Among other visualization approaches to structured data sets, Many Eyes generates tag clouds from free text files. Steven noted that in particular, the two-word view seems like a very powerful 80-20 cut at inferring predominant meaning in a body of text.
I experimented by exporting the contents of this blog as a text file, progressively scrubbing useless Typepad artifact words and html tags that appear frequently (like "title", "breaks", "comments", and my name) out of the source file -- to do this I simply ran "edit/replace/'word', ''" in Windows Notepad -- and then publishing the file on Many Eyes. Here's the result (click on the image to manipulate the cloud on Many Eyes):
The two-word view does a pretty decent job of communicating the themes I write about, I think. Unintended side benefit: highlights recurring cliches and verbal tics I need to purge from my writing, like "drive higher" (argh).
This whole effort took about 30 minutes, from registration to pasting the syndication html into this post. Two-thirds of that time was spent scrubbing the data iteratively. This could have gone faster in one of two ways. First, Many Eyes could provide a custom scrubbing interface where I could register multiple words to be eliminated or replaced from a text file. Second, and better, they could allow users to share not only comments, but scrubbing filters that would be applicable to data sets coming from common sources with common problems, such as Typepad exports, or government information.

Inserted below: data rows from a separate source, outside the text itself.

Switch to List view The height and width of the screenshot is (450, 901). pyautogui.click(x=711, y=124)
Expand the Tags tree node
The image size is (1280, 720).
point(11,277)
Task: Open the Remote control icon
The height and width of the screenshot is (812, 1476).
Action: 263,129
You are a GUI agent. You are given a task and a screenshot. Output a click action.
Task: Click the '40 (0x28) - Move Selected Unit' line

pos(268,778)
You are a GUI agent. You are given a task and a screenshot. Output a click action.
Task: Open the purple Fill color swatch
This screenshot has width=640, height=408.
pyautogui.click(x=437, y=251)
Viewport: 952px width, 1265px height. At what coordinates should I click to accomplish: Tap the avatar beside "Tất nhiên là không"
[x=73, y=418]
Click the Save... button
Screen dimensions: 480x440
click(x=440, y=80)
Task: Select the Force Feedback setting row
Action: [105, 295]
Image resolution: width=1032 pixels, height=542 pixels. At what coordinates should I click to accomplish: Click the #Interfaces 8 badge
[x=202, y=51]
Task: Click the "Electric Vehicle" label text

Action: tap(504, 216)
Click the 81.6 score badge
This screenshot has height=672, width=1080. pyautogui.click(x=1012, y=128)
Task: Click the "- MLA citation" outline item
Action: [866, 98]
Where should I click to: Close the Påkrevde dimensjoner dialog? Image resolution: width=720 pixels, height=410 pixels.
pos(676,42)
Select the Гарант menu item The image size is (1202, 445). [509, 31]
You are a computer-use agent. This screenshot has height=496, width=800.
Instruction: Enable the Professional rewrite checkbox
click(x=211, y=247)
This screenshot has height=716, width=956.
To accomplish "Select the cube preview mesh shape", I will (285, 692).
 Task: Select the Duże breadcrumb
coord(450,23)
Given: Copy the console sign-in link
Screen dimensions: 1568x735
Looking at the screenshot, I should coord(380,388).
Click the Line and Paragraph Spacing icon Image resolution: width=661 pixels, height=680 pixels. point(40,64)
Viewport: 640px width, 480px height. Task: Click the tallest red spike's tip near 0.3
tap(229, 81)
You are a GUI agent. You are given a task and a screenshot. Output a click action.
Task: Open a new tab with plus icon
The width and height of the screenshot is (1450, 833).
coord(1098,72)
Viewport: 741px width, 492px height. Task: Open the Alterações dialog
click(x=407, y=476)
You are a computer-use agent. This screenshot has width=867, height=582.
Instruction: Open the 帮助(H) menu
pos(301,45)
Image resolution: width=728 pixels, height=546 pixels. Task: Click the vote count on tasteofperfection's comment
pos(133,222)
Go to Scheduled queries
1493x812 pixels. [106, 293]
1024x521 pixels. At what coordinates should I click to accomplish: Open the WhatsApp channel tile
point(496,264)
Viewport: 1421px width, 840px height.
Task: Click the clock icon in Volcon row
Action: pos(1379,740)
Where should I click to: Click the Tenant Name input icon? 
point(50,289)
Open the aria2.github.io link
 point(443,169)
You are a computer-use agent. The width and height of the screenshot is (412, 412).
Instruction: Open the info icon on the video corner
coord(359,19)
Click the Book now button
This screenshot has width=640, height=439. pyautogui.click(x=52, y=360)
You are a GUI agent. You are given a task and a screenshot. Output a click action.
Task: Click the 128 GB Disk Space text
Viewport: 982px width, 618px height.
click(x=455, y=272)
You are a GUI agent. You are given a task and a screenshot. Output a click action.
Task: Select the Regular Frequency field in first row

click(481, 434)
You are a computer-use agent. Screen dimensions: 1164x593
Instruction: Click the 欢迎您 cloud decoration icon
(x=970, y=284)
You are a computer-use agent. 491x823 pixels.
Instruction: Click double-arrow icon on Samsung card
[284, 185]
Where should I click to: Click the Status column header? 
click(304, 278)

Beyond this, I can imagine a thematic matching capability -- "based on two-word 'keyphrase' frequencies, this data set seems to have lots in common with these other ones..." Such a capability could be further enhanced by ex-post user rating, so people could confirm whether, for any given algorithmically-suggested match, the result was actually good, a la "was this useful to you?" This, like the "Graphic Friendships" idea I wrote about a while back, could help to make the web browsing experience more productive.